- Document section -

%%

Amazon’s highly anticipated The Lord of the Rings TV show will be released on Amazon Prime in September 2022. Specifically, it’ll be out on September 2. New episodes will debut weekly.
September 2 is a notable day The Lord of the Rings, as JRR Tolkien passed away on September 2, 1973. The show will premiere on September 2, 2022 in 240 territories globally, Amazon said in a press release.
Behold, the first image from Amazon’s Lord of the Rings TV show
Filming wrapped up on Season 1 today, August 2, in New Zealand. The show still doesn’t have an official title.
Amazon Studios boss Jennifer Salke told The Hollywood Reporter that the hope was to launch The Lord of the Rings in 2021, but the pandemic might have changed plans.
“The journey begins September 2, 2022 with the premiere of our original The Lord of the Rings series on Prime Video,” Salke said in a statement. “I can’t express enough just how excited we all are to take our global audience on a new and epic journey through Middle-earth! Our talented producers, cast, creative, and production teams have worked tirelessly in New Zealand to bring this untold and awe-inspiring vision to life.”
The showrunners on The Lord of the Rings are Patrick McKay and JD Payne, both of whom do not have experience running a TV show. Neither did D.B. Weiss and David Benioff before they worked on Game of Thrones, which would become a juggernaut.

%%

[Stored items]
%%

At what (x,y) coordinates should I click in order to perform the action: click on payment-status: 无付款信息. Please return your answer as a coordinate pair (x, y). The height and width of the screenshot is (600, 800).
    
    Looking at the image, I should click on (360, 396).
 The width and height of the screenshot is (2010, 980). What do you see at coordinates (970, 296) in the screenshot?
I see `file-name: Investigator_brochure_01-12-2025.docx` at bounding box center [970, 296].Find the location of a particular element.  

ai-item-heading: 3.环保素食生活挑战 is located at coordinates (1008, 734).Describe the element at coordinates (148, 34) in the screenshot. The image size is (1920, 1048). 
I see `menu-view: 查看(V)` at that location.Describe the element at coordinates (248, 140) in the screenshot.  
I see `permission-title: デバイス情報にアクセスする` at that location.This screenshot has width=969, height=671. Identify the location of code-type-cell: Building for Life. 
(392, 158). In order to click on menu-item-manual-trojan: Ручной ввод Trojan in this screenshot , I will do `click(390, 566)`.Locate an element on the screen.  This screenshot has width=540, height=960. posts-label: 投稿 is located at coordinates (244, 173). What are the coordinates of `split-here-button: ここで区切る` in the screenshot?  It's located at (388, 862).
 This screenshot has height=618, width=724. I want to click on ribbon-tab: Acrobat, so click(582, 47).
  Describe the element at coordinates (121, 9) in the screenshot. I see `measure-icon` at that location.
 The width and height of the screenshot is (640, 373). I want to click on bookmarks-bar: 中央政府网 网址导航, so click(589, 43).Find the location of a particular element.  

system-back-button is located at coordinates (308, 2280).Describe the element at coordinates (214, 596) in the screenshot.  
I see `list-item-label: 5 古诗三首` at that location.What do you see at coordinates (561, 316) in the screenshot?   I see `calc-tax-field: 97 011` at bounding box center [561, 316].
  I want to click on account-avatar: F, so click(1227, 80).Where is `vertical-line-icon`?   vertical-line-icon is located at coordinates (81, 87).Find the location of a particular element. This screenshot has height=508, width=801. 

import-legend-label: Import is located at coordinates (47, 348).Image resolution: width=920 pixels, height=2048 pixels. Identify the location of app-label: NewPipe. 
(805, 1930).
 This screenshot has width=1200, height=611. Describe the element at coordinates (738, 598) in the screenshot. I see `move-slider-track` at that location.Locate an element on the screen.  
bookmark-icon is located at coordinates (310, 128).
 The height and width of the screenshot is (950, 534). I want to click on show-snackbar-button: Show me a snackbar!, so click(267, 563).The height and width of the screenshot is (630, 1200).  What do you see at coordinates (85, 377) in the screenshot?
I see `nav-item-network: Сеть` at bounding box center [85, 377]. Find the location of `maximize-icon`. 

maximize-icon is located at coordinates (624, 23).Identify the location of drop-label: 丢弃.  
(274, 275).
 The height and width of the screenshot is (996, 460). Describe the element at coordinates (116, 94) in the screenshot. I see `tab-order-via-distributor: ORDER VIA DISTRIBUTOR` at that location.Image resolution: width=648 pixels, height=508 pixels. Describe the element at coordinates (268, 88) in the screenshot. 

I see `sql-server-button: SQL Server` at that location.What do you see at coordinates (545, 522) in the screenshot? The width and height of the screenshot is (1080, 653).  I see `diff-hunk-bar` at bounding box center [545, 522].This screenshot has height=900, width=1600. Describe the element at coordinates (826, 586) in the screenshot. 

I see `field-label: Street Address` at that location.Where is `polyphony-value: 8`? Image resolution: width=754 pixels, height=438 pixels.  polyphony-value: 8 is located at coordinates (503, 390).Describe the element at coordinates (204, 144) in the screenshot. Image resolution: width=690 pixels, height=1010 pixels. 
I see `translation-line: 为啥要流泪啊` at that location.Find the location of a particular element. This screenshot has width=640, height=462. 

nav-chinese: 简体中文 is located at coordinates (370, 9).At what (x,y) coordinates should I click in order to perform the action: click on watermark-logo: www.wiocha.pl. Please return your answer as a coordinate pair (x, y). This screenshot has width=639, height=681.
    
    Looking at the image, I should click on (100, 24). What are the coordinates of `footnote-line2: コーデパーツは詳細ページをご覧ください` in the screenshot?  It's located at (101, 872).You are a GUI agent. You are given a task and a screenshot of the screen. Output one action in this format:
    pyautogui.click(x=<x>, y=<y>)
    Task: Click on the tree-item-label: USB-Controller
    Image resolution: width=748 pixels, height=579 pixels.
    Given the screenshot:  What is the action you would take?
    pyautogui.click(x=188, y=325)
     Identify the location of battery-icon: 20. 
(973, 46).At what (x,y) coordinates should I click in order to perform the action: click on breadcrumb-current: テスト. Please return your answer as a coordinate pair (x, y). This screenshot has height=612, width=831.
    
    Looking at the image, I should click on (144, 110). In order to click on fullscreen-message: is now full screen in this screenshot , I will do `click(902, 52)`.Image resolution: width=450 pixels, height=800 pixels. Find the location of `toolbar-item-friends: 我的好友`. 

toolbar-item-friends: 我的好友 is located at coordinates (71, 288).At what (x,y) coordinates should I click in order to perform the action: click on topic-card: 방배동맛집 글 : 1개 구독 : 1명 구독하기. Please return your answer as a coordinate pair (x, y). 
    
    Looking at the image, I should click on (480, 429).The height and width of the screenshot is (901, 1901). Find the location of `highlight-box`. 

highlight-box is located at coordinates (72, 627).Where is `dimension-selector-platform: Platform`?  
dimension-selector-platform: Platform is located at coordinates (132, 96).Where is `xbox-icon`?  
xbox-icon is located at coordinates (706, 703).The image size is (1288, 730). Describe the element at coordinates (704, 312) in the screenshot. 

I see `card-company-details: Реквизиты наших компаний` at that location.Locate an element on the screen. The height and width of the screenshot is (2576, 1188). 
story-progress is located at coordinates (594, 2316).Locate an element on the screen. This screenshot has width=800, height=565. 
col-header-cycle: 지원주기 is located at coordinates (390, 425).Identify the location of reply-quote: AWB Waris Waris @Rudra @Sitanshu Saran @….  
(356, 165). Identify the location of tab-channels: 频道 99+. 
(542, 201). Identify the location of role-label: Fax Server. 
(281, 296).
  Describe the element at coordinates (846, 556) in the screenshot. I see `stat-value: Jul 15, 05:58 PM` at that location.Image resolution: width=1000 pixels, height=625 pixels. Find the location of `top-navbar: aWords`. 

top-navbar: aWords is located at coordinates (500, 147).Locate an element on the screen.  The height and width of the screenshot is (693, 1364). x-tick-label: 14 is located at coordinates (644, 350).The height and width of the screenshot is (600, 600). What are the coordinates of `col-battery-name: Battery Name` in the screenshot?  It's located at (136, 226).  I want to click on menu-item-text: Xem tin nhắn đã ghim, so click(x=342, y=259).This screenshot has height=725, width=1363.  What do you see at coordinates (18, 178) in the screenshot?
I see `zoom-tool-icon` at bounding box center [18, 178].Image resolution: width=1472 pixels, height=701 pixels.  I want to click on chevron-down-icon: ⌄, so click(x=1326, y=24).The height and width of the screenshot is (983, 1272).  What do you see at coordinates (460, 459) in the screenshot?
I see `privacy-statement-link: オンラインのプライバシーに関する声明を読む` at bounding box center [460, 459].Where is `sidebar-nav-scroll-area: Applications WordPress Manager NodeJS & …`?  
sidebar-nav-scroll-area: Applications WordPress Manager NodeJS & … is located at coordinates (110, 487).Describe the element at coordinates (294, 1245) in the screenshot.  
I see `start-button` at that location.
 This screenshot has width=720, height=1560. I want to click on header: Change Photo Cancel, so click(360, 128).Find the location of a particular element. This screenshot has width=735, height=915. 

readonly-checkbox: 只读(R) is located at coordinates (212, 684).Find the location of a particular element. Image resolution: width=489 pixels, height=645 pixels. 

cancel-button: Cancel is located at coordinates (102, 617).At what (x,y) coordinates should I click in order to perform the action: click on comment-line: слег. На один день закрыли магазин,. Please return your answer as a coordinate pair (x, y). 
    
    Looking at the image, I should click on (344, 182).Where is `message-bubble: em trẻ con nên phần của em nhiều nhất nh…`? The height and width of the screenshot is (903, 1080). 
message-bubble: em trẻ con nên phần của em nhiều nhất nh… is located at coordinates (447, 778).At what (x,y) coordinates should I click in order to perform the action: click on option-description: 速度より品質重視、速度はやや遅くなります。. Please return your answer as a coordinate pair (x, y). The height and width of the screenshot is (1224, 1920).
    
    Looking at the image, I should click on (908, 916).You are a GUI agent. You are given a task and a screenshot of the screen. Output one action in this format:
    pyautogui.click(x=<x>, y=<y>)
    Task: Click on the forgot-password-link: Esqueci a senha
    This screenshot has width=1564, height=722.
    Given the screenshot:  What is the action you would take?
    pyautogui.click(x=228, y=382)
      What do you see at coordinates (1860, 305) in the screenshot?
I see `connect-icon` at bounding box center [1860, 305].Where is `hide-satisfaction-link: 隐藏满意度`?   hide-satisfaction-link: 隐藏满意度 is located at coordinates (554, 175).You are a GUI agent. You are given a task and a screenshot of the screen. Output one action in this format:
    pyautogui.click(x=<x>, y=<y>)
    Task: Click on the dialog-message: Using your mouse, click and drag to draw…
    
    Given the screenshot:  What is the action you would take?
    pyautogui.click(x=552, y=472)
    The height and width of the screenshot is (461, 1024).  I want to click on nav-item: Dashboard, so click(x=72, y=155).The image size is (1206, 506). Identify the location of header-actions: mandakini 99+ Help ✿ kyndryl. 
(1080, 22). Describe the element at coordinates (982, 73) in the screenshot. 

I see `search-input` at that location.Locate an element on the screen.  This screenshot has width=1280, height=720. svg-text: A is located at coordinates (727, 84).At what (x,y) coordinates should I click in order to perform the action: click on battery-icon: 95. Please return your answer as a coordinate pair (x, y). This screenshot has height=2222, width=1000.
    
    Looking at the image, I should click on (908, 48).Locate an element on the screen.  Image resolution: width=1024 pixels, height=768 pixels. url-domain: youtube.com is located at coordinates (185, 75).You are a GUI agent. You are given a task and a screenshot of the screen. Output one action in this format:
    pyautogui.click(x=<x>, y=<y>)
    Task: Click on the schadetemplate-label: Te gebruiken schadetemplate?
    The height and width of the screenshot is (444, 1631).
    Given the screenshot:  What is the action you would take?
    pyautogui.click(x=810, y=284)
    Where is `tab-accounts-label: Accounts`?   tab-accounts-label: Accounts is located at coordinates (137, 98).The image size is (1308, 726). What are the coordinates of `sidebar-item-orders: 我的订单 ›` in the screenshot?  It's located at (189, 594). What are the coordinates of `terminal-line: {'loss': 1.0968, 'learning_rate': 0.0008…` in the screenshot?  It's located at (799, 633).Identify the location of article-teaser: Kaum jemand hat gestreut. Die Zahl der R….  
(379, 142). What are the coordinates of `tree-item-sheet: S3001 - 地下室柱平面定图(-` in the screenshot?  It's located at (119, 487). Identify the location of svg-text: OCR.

%%

- What to work on -
- a) In the article above about Amazon's The Lord of the Rings series, how many territories will the premiere reach?
- b) Extend the article above about Amazon's The Lord of the Rings series, picking up after its final sentence.

- Answers to the problems -
- a) 240 territories globally.

- b)
“As Bilbo says, ‘Now I think I am quite ready to go on another journey.’ Living and breathing Middle-earth these many months has been the adventure of a lifetime. We cannot wait for fans to have the chance to do so as well,” Payne and McKay said in a statement.
On September 2, 2022, a new journey begins. pic.twitter.com/9tnR7WqDoA
— The Lord of the Rings on Prime (@LOTRonPrime) August 2, 2021
With a reported budget of $465 million for Season 1, The Lord of the Rings TV show is one of the most expensive TV productions in history.
“The number is a sexy headline or a crazy headline that’s fun to click on, but that is really building the infrastructure of what will sustain the whole series,” Salke said of the budget. “As for how many people need to watch Lord of the Rings? A lot. (Laughs.) A giant, global audience needs to show up to it as appointment television, and we are pretty confident that that will happen.”
The show features an ensemble cast that includes Cynthia Addai-Robinson, Robert Aramayo, Owain Arthur, Maxim Baldry, Nazanin Boniadi, Morfydd Clark, Ismael Cruz Córdova, Charles Edwards, Trystan Gravelle, Sir Lenny Henry, Ema Horvath, Markella Kavenagh, Joseph Mawle, Tyroe Muhafidin, Sophia Nomvete, Lloyd Owen, Megan Richards, Dylan Smith, Charlie Vickers, Leon Wadham, Benjamin Walker, Daniel Weyman, and Sara Zwangobani.
Behind the camera, Amazon recruited Breaking Bad alum Gennifer Hutchison as an executive producer, while Jurassic World Fallen Kingdom’s J.A. Bayona, Doctor Who’s Wayne Che Yip, and The Witcher’s Charlotte Brändström all directed episodes.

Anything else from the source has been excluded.